▼
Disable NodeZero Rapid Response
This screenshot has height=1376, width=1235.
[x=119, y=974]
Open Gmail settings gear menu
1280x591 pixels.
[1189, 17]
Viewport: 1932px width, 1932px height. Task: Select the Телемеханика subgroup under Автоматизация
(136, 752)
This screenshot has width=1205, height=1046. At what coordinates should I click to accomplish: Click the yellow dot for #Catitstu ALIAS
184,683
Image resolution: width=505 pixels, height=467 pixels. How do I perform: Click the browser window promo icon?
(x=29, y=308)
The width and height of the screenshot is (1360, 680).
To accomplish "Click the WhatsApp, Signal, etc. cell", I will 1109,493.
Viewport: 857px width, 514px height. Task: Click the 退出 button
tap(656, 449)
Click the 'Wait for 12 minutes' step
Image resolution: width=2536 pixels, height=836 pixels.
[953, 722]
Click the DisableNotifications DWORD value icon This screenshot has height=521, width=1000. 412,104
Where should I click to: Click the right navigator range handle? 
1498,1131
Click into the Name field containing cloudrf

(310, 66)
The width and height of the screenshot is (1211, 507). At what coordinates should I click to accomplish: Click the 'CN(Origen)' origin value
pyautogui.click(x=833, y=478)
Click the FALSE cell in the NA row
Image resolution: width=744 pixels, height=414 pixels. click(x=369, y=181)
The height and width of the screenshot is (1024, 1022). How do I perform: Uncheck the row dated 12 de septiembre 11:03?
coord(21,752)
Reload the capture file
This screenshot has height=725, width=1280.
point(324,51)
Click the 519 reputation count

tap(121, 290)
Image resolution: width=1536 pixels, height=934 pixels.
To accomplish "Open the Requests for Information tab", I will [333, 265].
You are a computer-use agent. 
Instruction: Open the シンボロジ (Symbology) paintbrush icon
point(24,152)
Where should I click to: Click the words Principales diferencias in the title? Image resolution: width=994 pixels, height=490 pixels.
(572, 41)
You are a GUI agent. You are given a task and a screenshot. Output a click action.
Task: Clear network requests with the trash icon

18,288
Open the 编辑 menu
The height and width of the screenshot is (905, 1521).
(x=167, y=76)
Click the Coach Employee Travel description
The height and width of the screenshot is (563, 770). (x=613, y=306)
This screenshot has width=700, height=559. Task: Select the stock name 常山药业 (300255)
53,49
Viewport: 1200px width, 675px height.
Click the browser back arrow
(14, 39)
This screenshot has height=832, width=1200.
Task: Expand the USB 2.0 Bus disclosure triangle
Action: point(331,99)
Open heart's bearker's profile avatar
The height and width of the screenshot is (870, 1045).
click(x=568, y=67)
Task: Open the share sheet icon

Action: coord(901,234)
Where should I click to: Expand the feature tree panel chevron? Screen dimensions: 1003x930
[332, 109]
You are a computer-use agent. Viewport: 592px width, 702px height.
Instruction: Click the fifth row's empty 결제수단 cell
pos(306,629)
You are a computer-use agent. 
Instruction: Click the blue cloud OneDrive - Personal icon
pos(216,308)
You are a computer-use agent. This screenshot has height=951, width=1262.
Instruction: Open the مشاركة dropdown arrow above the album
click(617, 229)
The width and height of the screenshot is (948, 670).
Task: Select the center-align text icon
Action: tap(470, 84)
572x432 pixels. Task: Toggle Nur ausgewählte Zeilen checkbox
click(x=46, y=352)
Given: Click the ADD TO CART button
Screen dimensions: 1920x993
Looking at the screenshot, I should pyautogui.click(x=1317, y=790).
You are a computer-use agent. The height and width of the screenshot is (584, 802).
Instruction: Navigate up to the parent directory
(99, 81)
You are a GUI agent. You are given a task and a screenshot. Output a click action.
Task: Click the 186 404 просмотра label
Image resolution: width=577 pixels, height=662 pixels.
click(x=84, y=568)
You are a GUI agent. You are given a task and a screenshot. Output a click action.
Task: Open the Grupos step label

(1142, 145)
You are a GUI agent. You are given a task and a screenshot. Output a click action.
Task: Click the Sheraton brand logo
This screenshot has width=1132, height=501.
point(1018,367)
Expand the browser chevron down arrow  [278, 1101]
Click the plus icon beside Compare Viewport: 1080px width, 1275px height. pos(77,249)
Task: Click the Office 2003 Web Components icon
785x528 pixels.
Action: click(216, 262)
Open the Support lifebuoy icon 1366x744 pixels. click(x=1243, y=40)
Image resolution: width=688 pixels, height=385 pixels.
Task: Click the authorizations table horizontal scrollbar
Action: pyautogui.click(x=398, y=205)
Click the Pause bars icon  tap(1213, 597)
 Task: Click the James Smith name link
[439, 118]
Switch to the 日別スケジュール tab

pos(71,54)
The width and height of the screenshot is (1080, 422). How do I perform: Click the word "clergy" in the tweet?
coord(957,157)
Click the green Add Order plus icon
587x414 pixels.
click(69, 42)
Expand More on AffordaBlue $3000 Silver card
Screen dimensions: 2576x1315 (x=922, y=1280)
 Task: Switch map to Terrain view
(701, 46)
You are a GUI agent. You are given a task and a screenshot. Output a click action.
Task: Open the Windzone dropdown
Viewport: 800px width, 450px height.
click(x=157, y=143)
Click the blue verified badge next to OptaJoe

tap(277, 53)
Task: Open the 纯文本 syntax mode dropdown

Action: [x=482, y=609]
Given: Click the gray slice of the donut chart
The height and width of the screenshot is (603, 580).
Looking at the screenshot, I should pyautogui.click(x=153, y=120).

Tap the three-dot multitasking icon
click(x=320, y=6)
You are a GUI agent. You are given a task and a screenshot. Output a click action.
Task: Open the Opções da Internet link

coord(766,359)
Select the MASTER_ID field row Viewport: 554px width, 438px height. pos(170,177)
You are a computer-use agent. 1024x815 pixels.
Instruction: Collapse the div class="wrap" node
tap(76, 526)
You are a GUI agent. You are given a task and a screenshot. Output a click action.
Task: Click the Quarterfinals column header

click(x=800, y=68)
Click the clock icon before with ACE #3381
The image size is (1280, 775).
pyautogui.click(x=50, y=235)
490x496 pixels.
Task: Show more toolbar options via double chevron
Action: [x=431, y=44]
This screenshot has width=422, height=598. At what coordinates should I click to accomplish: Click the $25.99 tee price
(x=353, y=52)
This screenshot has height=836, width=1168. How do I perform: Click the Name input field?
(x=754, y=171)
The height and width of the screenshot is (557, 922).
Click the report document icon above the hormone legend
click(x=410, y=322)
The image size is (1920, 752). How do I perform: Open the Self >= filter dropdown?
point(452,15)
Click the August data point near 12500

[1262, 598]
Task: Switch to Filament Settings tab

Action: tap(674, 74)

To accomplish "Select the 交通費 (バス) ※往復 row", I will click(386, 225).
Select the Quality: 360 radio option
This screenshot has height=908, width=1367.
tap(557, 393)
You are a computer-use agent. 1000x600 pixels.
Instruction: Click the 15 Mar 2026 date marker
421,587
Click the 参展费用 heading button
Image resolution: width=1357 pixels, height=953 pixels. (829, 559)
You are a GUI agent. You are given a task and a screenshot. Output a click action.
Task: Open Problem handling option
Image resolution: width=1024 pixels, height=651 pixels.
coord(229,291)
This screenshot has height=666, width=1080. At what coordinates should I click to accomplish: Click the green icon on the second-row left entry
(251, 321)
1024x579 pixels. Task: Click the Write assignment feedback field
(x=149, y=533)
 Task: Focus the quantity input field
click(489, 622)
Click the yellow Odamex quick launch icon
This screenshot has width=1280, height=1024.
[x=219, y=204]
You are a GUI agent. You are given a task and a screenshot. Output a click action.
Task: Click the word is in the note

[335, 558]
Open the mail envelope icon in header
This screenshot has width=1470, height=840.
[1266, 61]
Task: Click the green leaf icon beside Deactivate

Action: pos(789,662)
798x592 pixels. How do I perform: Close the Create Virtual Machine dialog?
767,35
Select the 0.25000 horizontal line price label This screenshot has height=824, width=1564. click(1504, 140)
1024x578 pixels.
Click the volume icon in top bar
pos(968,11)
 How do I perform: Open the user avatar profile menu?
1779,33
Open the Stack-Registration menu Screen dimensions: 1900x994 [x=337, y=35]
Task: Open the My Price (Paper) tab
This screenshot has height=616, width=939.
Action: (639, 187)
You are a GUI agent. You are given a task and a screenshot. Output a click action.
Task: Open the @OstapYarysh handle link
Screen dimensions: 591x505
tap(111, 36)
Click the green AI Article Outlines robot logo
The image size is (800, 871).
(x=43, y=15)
▲
- _DIRECTIONS_: Among the lines above, find the ones containing "computer" and copy them.

- _TASK OUTPUT_:
You are a computer-use agent. 
You are a computer-use agent. Viewport: 592px width, 702px height.
You are a computer-use agent. 
You are a computer-use agent. This screenshot has height=951, width=1262.
You are a computer-use agent. The height and width of the screenshot is (584, 802).
You are a computer-use agent. 1024x815 pixels.
You are a computer-use agent. 1000x600 pixels.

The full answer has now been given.